On the one hand, this means that almost any action could be allowed; on the other, it means that all the power rests in the local user's hands, and cannot be delegated from the user to the application.

We see this approach as a possible complementary approach that may be pursued separately from Captured Surface Control.

Security and Privacy Considerations

Please see the specification's own section here.

Common questions

What about Picutre-in-Picture?

Document Picture-in-Picture presents an alternative partial solution to some of the problems addressed by Captured Surface Control. Given the different trade-offs chosen, some applications/users might prefer PiP, while other would prefer Captured Surface Control.

Benefits of PiP:

  • No additional new APIs required.
  • Captured surface fully interactive (as opposed to the limited set of actions afforded by Captured Surface Control).
  • Captured surface available in its original resolution.

Benefits of Captured Surface Control:

  • All elements of the capturing application presented in their original size and are fully interactive. (Consider the challenges of fitting a chat box into the PiP.)
  • Application has control of layout of remote participants videos and the captured-surface's preview tile.
  • Local user can delegate some actions to remote users (through the mediation of the application).

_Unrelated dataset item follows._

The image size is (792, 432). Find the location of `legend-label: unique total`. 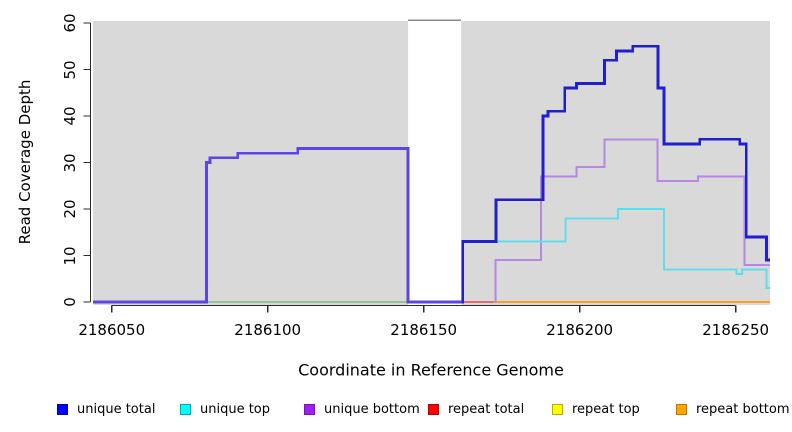

legend-label: unique total is located at coordinates (116, 409). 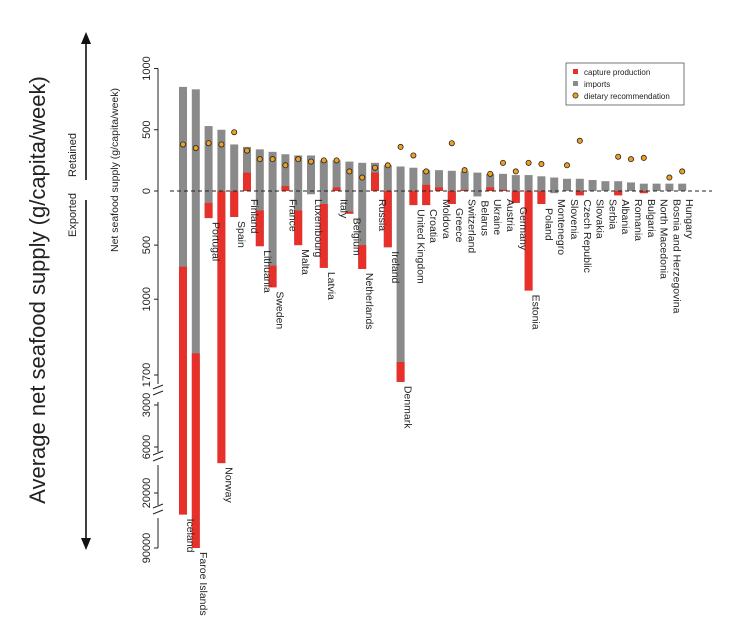 I want to click on country-label: Italy, so click(x=344, y=209).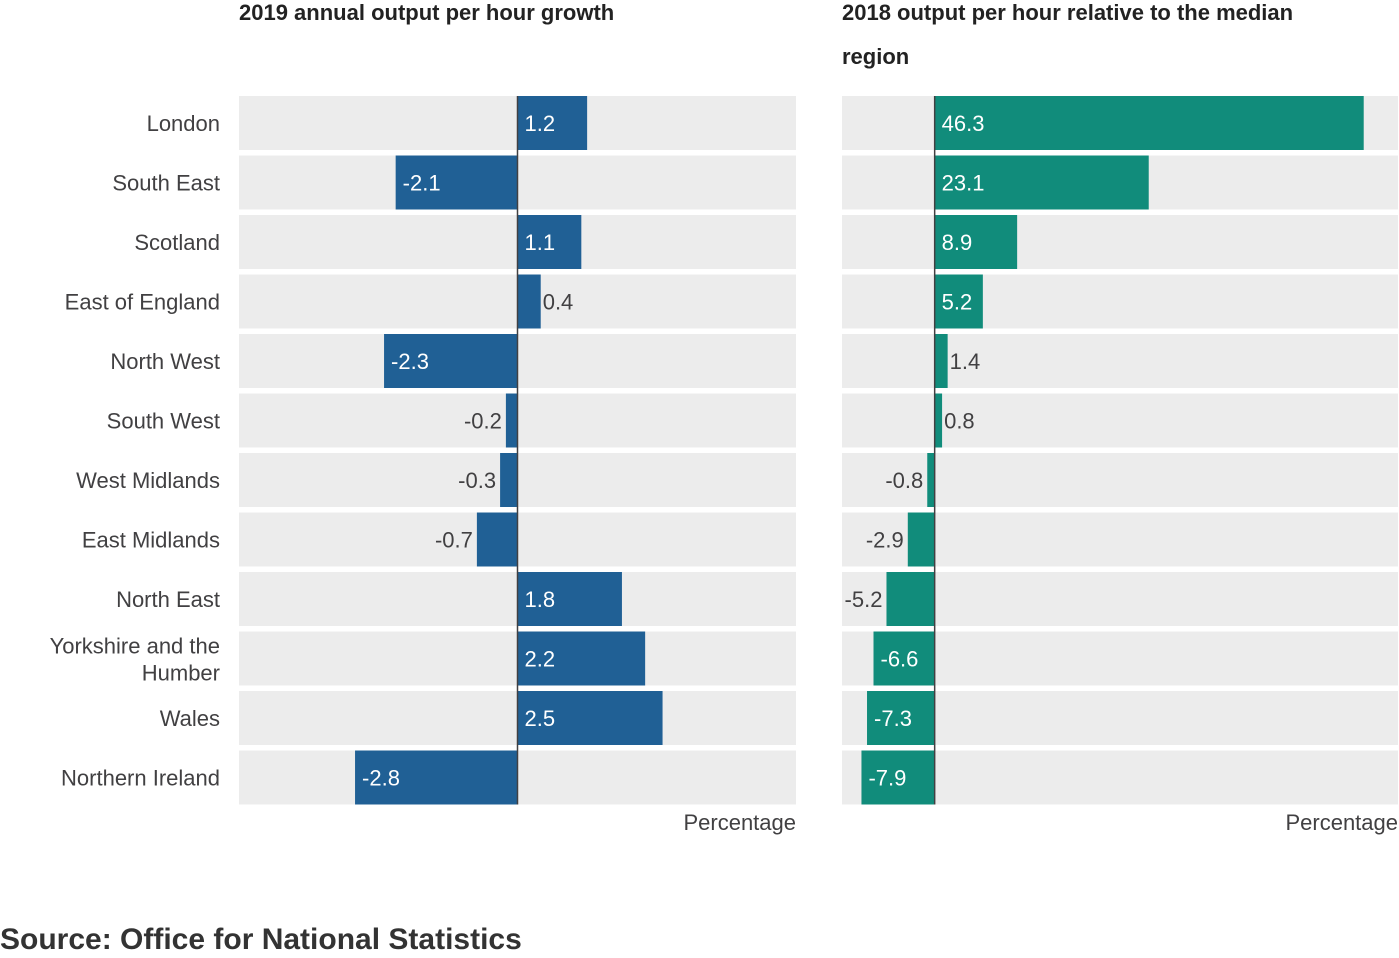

It is expected that users intending to engage in significant interaction with the presented content would prefer PiP or other alternatives, while users who only need brief interactions to adjust scrolling and zooming would prefer Captured Surface Control.

Uncommon questions

What about blur?

Should a captured tab be unblurred before receiving wheel events? That's an open question for now.

How does the zoom-level correspond to CSS zoom?

It is not currently clear that it does, but we're investigating the issue in light of recent activity on that front.